Los Angeles should reform its parking policies to address a regional housing shortage, according to a report published by the Council of Infill Builders, a nonprofit organization that advocates for the development of new housing in urban cores throughout California.

"Wasted Spaces: Options to Reform Parking Policy in Los Angeles" argues that a combination of excessive parking requirements in new construction, a lack of adequate pricing and enforcement for existing spaces, and poor management of parking assets inflate housing costs and limit mobility in Southern California.

"For the past fifty years, we've [tried] to manage parking by managing development, and we've failed miserably at both," said Mott Smith, a co-founder of the Council of Infill Builders.  "...this report gives Southern Californians real tools that work for addressing the changing ways that Angelenos move and live."

Policy recommendations to local officials include:

  • Eliminate, reduce or right-size minimum parking requirements for any new development project;
  • Charge optimal pricing for parking and ensure revenue from enforcement benefits the local community; and
  • Improve parking management rather than mandating new parking requirements in the zoning code, such as through shared parking and transportation demand options.

"Meeting L.A.'s affordability challenges and growing the city around our transit network will require smart land use policies," added Los Angeles City Councilmember Jose Huizar.  "Wasted Spaces provides meaningful solutions for city leaders to consider in reassessing and updating our parking policies."

Numerous barriers typically prevent local governments from implementing these type of policy reforms, including public oppositions to parking reductions, a lack of data on parking needs and existing spaces, and excessive parking mandates used as leverage by local groups who trade reduced requirements for specific benefits.

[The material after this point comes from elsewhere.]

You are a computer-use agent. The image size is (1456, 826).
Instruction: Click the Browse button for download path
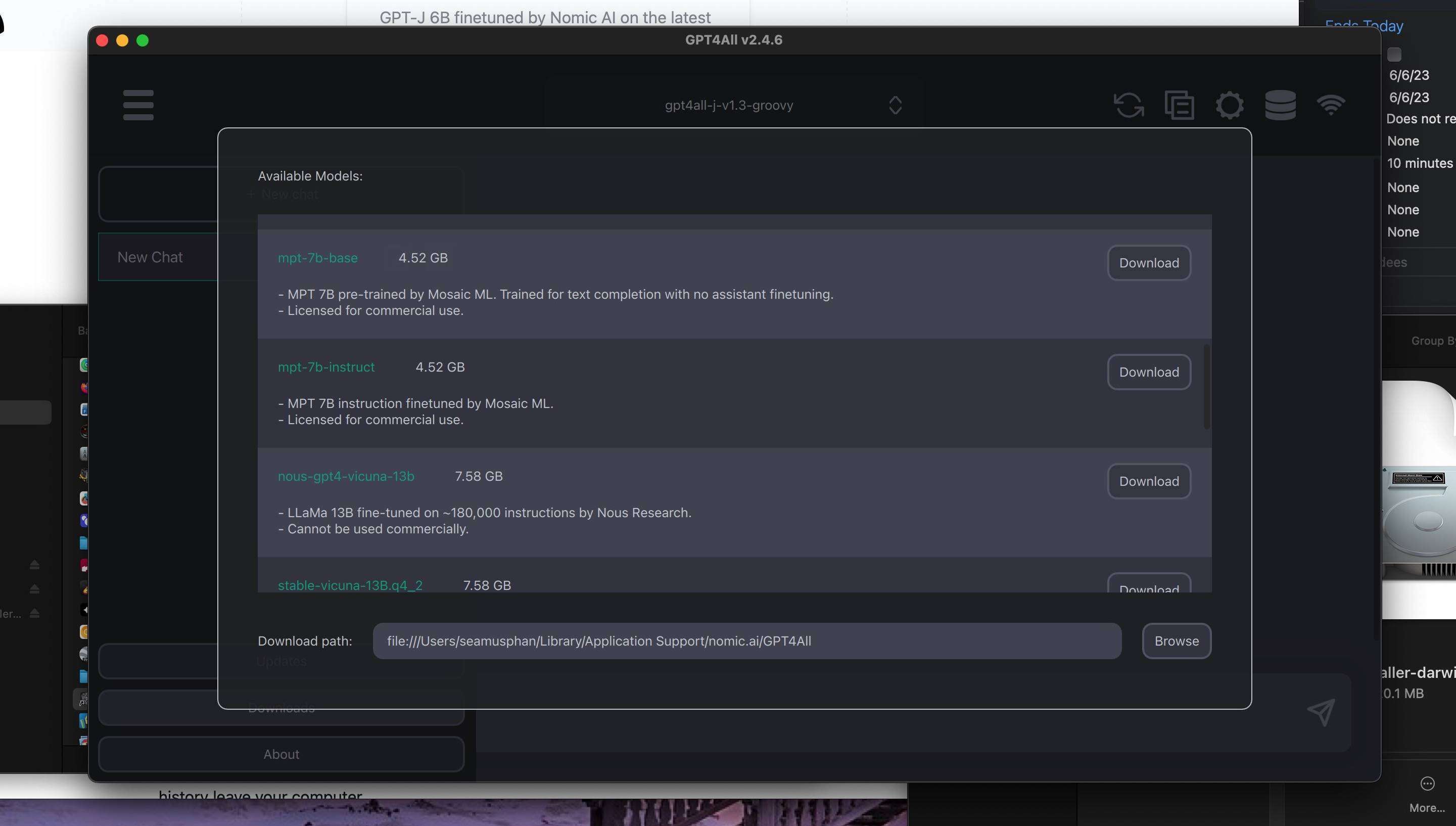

To sidestep these barriers, the report provides several recommendations:

  • Reframe parking policy reform as "improving overall mobility and access to destinations" to alleviate local fears, as well as demonstration projects and policies to test out parking reform concepts with concerned neighbors;
  • Gather, curate and centralize parking data in a clearinghouse to educate the public and policy makers about actual parking needs and supply in a given area; and
  • Find common ground on housing and transportation policies with those seeking to leverage high parking requirements for concessions, such as by creating grants or other incentives for local jurisdictions that actively manage parking to address these conflicts.

The report identifies several planning efforts now taking shape throughout Los Angeles County that could provide a testing ground for these ideas, including the new downtown Santa Monica Plan, Los Angeles' re:code LA and Metro's rollout of Measure M.

The full report can be found here.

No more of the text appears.